我正在尝试使用biopython从多Fasta文件中提取信息(例如C / G / A / T计数,CG%)。当我尝试遍历每个fasta序列的文件时,我总是遇到麻烦-我只能打印出第一个。
我怀疑这可能与我的文件格式有关,因为它不是实际的fasta文件,但我不知道该如何更改。
input_file = open("inputfile.fa", 'r')
output_file = open('nucleotide_counts.txt','w')
output_file.write('Gene\tA\tC\tG\tT\tLength\tCG%\n')

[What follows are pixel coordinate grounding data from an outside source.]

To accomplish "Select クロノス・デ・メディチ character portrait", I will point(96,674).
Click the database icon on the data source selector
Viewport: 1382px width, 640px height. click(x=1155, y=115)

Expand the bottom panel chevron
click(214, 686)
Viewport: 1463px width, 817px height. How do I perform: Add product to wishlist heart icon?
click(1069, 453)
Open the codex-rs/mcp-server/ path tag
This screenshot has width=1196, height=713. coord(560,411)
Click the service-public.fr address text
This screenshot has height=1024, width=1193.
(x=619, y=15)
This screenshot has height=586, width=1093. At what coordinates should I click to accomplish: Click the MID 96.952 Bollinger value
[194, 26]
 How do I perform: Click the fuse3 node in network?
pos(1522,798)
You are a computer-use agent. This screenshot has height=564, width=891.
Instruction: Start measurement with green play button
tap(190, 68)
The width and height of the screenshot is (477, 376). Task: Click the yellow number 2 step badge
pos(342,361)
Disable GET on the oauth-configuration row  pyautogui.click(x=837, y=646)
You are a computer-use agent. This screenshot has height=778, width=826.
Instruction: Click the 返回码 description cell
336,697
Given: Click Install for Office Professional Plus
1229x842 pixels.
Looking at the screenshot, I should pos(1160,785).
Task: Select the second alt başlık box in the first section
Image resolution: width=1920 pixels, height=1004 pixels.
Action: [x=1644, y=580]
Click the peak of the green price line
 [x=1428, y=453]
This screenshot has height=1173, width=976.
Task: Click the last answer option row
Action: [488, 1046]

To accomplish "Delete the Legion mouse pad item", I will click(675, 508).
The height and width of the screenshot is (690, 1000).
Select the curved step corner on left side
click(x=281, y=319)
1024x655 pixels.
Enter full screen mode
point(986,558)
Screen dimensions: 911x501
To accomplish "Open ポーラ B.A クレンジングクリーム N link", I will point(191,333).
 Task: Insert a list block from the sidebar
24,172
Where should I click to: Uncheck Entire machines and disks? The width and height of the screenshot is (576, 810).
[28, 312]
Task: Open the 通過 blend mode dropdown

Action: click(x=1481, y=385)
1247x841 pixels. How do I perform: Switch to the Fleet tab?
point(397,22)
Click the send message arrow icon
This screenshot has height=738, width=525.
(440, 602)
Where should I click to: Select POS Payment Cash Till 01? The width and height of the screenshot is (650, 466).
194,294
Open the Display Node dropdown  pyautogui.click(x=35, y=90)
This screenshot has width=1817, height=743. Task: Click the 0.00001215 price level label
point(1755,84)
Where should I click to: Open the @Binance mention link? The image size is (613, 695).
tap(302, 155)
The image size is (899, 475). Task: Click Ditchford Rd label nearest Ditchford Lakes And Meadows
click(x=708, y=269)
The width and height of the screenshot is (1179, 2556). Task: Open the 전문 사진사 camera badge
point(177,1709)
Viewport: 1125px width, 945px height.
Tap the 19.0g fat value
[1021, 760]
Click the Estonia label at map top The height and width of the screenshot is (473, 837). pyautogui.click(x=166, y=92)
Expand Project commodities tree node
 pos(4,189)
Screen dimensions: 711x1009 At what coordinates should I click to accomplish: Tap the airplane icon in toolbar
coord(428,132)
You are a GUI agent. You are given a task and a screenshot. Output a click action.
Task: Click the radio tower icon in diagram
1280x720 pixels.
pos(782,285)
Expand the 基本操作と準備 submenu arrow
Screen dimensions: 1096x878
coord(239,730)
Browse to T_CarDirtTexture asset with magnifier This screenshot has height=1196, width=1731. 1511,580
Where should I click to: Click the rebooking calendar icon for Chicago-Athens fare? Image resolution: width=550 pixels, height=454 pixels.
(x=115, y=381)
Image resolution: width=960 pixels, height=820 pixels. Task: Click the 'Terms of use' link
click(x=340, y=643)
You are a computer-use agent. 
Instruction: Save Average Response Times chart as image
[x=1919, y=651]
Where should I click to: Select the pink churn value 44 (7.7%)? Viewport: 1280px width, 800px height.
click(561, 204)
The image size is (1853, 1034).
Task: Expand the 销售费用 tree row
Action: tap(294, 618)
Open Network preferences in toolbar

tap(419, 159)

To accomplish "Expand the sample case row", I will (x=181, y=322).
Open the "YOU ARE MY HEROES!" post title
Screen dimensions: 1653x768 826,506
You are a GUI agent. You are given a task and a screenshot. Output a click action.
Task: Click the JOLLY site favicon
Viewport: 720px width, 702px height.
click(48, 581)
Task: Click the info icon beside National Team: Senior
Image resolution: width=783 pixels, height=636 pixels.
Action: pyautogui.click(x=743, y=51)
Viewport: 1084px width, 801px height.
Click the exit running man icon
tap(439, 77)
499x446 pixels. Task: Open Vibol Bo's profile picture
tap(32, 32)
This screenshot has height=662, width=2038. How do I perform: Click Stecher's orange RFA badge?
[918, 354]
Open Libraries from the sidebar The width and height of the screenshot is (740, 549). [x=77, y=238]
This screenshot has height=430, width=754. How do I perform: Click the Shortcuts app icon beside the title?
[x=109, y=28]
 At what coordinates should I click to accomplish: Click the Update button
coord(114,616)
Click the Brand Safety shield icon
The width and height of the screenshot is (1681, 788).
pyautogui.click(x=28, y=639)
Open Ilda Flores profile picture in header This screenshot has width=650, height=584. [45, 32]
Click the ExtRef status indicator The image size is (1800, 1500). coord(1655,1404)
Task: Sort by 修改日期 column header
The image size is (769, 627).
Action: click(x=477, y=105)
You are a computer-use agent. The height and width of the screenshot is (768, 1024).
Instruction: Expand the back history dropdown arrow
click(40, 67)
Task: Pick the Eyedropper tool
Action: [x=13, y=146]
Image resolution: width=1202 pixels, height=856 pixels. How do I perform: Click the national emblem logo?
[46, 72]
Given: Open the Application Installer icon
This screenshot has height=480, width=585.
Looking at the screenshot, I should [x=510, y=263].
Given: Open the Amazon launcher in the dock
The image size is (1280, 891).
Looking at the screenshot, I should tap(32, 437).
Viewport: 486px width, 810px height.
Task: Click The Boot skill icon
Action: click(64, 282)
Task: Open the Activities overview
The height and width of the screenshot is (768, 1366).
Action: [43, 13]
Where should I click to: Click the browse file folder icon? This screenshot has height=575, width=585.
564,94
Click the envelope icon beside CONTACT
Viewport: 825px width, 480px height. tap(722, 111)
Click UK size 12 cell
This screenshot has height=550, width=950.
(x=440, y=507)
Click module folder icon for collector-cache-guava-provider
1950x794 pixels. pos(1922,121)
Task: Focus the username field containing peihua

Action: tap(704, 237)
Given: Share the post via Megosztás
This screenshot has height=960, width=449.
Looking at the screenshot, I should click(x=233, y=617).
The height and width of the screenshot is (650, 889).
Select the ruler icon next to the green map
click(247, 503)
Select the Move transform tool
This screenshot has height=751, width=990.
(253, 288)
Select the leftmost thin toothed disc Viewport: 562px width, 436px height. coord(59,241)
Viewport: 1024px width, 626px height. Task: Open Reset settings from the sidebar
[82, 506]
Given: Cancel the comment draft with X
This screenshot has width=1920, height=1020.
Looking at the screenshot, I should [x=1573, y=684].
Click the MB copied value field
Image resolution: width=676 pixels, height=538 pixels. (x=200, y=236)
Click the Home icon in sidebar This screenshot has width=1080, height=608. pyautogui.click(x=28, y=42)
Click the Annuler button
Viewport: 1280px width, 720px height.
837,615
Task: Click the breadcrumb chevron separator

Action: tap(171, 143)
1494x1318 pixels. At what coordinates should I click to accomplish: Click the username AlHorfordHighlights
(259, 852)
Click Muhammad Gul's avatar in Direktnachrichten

#count nucleotides in this record..gene_name = cur_record.name
from Bio import SeqIO
for cur_record in SeqIO.parse(input_file, "fasta"):
gene_name = cur_record.name
A_count = cur_record.seq.count('A')
C_count = cur_record.seq.count('C')
G_count = cur_record.seq.count('G')
T_count = cur_record.seq.count('T')
length = len(cur_record.seq)
cg_percentage = (float(C_count + G_count) / length)*100
output_line = '%s\t%i\t%i\t%i\t%i\t%i\t%f\n' % \
(gene_name, A_count, C_count, G_count, T_count, length, cg_percentage)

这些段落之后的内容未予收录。